De chico siempre le dije a mi abuela que moriría por amor. Hasta entonces si recordaba aquello de seguro me echaba a reír, burlándome de mí mismo, como ahora se burla la vieja mientras araña el suelo pavimentado, dejando marcas con las garras de ambas manos. Una de ellas sólo hace rayas diagonales que se cruzan entre sí y forman garabatos de grietas. Las uñas se le quiebran y vuelven a crecer una y otra y otra vez. La otra mano escarba y escarba en el punto preciso donde cayó la pulsera y la hunde aún más, más abajo, obligándola a desaparecer de mi vista. Y ella mientras lo hace ríe y ríe estruendosamente sin detenerse, dibujando una expresión colérica con la ayuda de los únicos tres dientes que fueron capaces de aguantar sus últimos días y sus ojos resplandecientes que opacan a la misma luz del pequeño baño junto a su cuarto. La cama donde hacía minutos sumergía mi cuerpo una y otra vez parece cada vez más lejos. Sin embargo hacia allá me dirijo. Y nada ansío más que sentir la pesada cabeza (que viaja a mayor velocidad que el resto del cuerpo) sobre su colchón, sobre el colchón que él abraza cada noche y que impregna de su fragancia, la misma que cada vez que se sentía en el aire anticipaba su llegada a la vereda de mi casa, con una sonrisa detestable y los ojos achinados. Con su ropa siempre fresca y esa pulsera que no dejaba de burlárseme. Aquel colchón que estaba impregnado de él y de nadie más que él. Ya era tarde. No pude salvarme. Mi juego volvía a fallar como en los viejos tiempos. Y esta vez era definitivo.

De chico siempre le dije a mi abuela, a mi puta abuela que moriría por amor. Pero nunca por alguien que me amase, sino por alguien a quien yo pudiese amar y sufrir por él. Hay quienes dicen que el amor sin sufrimiento no es realmente amor. Yo digo que nunca me llegué a amar a mí mismo. ¿A quiénes quise engañar?

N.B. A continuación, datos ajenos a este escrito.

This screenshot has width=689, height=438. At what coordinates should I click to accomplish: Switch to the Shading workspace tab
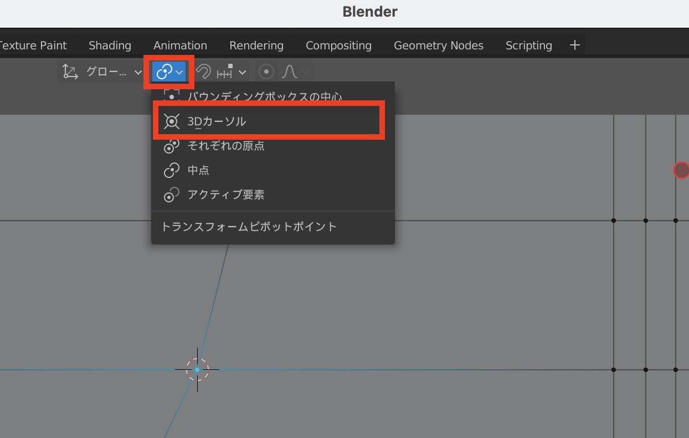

La de la foto no en vano se me hacía familiar.

De chico siempre se lo dije. Pero para ese entonces yo estaba enamorado del amor. O de él. No lo sé. Ahora mismo me lo estoy re-preguntando. Porque en lugar de ansiar tener su cuerpo sudado contra el mío me sentaba junto a él horas y horas a escuchar sus anécdotas banales, vacías y carentes de gracia y a fijar mis ojos en su pulsera, porque siempre tuve miedo de mirarlo a los ojos. Siempre tuve miedo de mirarlo a los ojos.

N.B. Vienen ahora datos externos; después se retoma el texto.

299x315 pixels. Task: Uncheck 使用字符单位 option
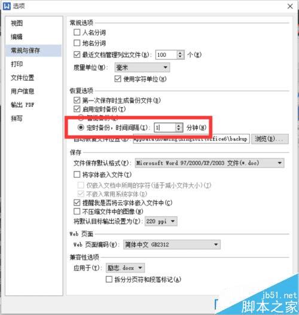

Y como no hacía otra cosa que mirar su muñeca entonces nunca me percaté que en ninguna de esas noches faltó la presencia fantasmal de aquella chica que pasaba y pasaba de una punta a la otra, atravesando nuestro territorio y mirando colmada de rencor. Estuve tan enamorado que jamás me percaté de aquella ira que ahora se acumulaba en su mano y disparaba con las más grandes fuerza y velocidad contra él. O contra mí.

De chico siempre le dije a mi abuela que moriría por amor. Y la muy infeliz nunca me creyó. No sé por qué lo hice, si para reivindicar mi estúpida fantasía del pasado o porque realmente me había enamorado. Yo digo que puse en una balanza su existencia excesivamente maravillosa y la mía. Entonces caigo sobre la cama y sigo de largo, dejando mi nombre firmado y sigo directo al suelo, mientras me percato de que no estuve enamorado de él. En realidad nunca sentí amor. Ni por él. Ni por nadie. Ni siquiera por mí.

De chico siempre le dije a mi abuela que moriría por amor. Ahora la vieja mientras se arrastra a buscar mi cuerpo, que finalmente terminó de caer, incesantemente ríe y grita de manera ensordecedora: ¡Te lo dije, te lo dije! ¡Jamás morirías por amor!